→ TEXT SEGMENT:
State v. Haley

Annotate this Case

318 P.2d 1084 (1957)

The STATE of Montana, Plaintiff and Respondent, V. Robert HALEY, Defendant and Appellant.

No. 9725.

Supreme Court of Montana.

Submitted June 4, 1957.

Decided December 2, 1957.

G.J. Jeffries, Roundup, argued orally, for appellant.

Forrest H. Anderson, Atty. Gen., Mr. William F. Crowley, Asst. Atty. Gen., Mr. Larry O. Foss, County Atty., Harlowton. William F. Crowley argued orally. for respondent.

ADAIR, Justice.

Teenage Vicki DeBotts was instantly killed in an automobile smashup in Harlowton, Montana. Robert Haley, the driver of the death car, was informed against, tried by a jury and convicted of the crime of manslaughter for such killing. From the judgment of conviction entered against him on the jury's verdict and from the order denying him a new trial the defendant *1085 Haley has appealed assigning fourteen specifications of error.

Defendant first specifies as error the disallowance of his motion to dismiss the proceedings and the overruling of his objection to the admission of any testimony both made at the outset of the trial, wherein he claimed that the information is insufficient to charge the commission of a public offense.

→ WHAT THIS EXERCISE ASKS:
[a] Return the passage of the State v. Haley opinion from "Annotate this Case" up to and including "June 4, 1957.", with no changes.
[b] According to the State v. Haley opinion, why did the defendant move to dismiss the proceedings and object to the admission of any testimony at the outset of the trial? Answer in one to three sentences.
[c] Write the next part of the State v. Haley opinion, starting after its last sentence.
The records have no connection to the State v. Haley opinion.

→ STORED DATA:
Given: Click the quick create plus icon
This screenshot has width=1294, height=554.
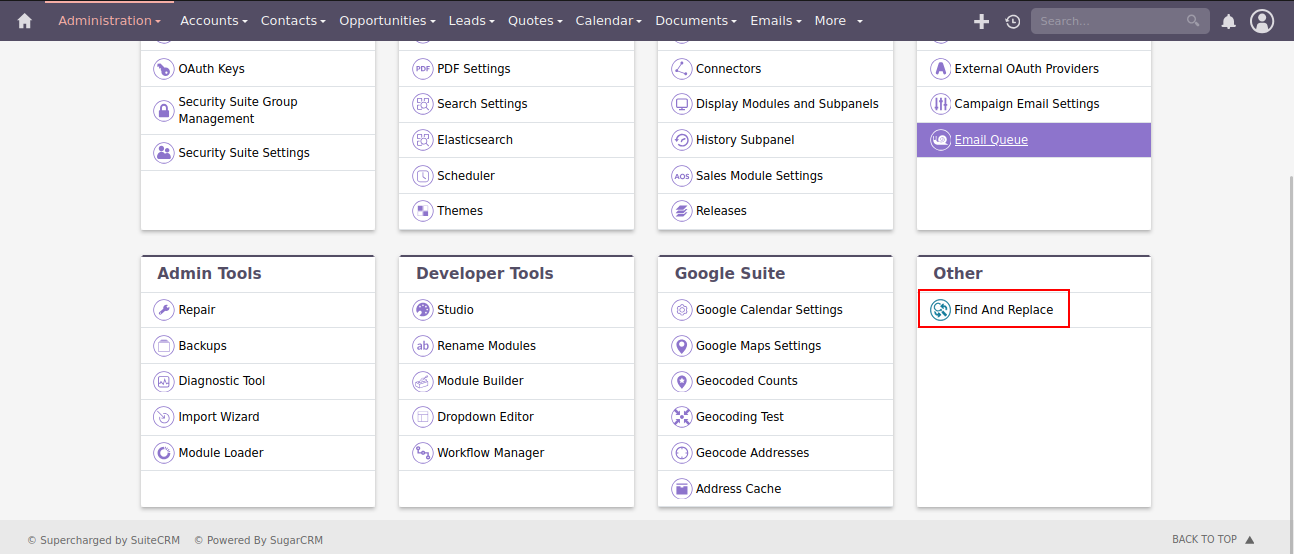Looking at the screenshot, I should point(981,21).
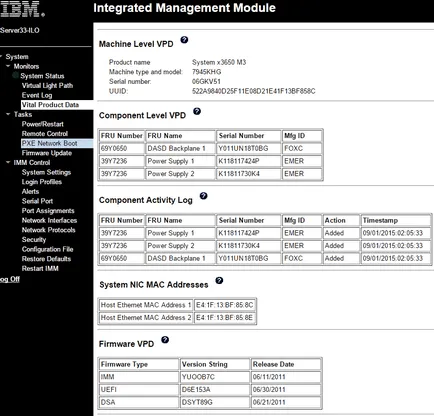The height and width of the screenshot is (416, 434).
Task: Go to Remote Control
Action: click(x=45, y=134)
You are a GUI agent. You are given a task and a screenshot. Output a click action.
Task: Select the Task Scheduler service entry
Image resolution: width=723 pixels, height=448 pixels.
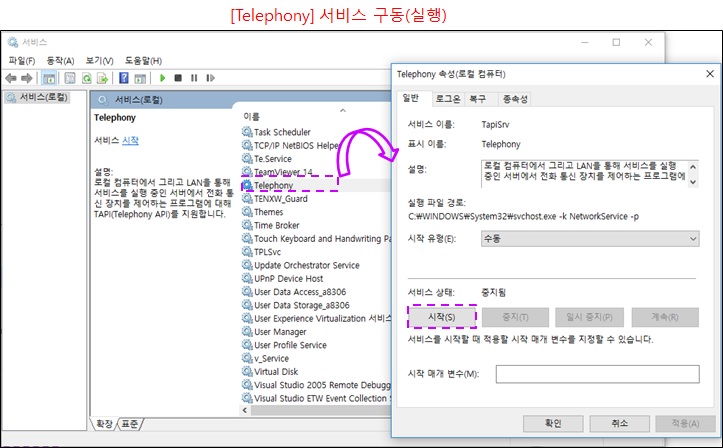tap(281, 132)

→ ANSWER SET:
[a]
Annotate this Case

318 P.2d 1084 (1957)

The STATE of Montana, Plaintiff and Respondent, V. Robert HALEY, Defendant and Appellant.

No. 9725.

Supreme Court of Montana.

Submitted June 4, 1957.

[b] He claimed that the information was insufficient to charge the commission of a public offense.

[c]
The information charged that the defendant Robert Haley "on the 16th day of September, 1956, at the County of Wheatland, State of Montana, committed the crime of manslaughter committed as follows: to-wit: That he, the said Robert Haley, did then and there, knowingly, wilfully and feloniously kill one * * * Vicki DeBotts, a human being, which act was prohibited by law, and contrary to the form, force and effect of the statute in such case made and provided and against the peace and dignity of the State of Montana."

The information is in the form prescribed in R.C.M. 1947, Sec. 94-6404. It complies with the requirements of R.C.M. 1947, 94-6403 and Sec. 94-6405. It meets the tests provided in R.C.M. 1947, Sec. 94-6412. It is sufficient. State v. Duncan, 130 Mont. 562, 305 P.2d 761; State v. Souhrada, 122 Mont. 377, 380, 204 P.2d 792; State v. Heaston, 109 Mont. 303, 307, 97 P.2d 330; State v. Shannon, 95 Mont. 280, 285, 26 P.2d 360; State ex rel. Borberg v. District Court, 125 Mont. 481, 490, 240 P.2d 854; State v. Gondeiro, 82 Mont. 530, 268 P. 507. There is no merit in defendant's specification of error No. 1.

Next defendant contends that the evidence submitted is insufficient to warrant conviction and that the trial court erred in denying his motion to dismiss the proceedings made after the close of the state's case. The evidence herein shows:

The defendant Robert Haley and his wife resided at Martinsdale, Montana at the times hereinafter mentioned. At about 7:30 or 8 o'clock on the evening of September 15, 1955, Haley accompanied by two Cameron brothers, George, aged 17 years, and Gilbert, aged 20, left the Cameron ranch located about three miles northwest of Martinsdale, and drove to Two Dot, Montana, where Haley stopped his automobile, a four door 1947 model, Pontiac, and entered a bar to get something to drink. The Cameron brothers did not enter the bar but remained in Haley's car.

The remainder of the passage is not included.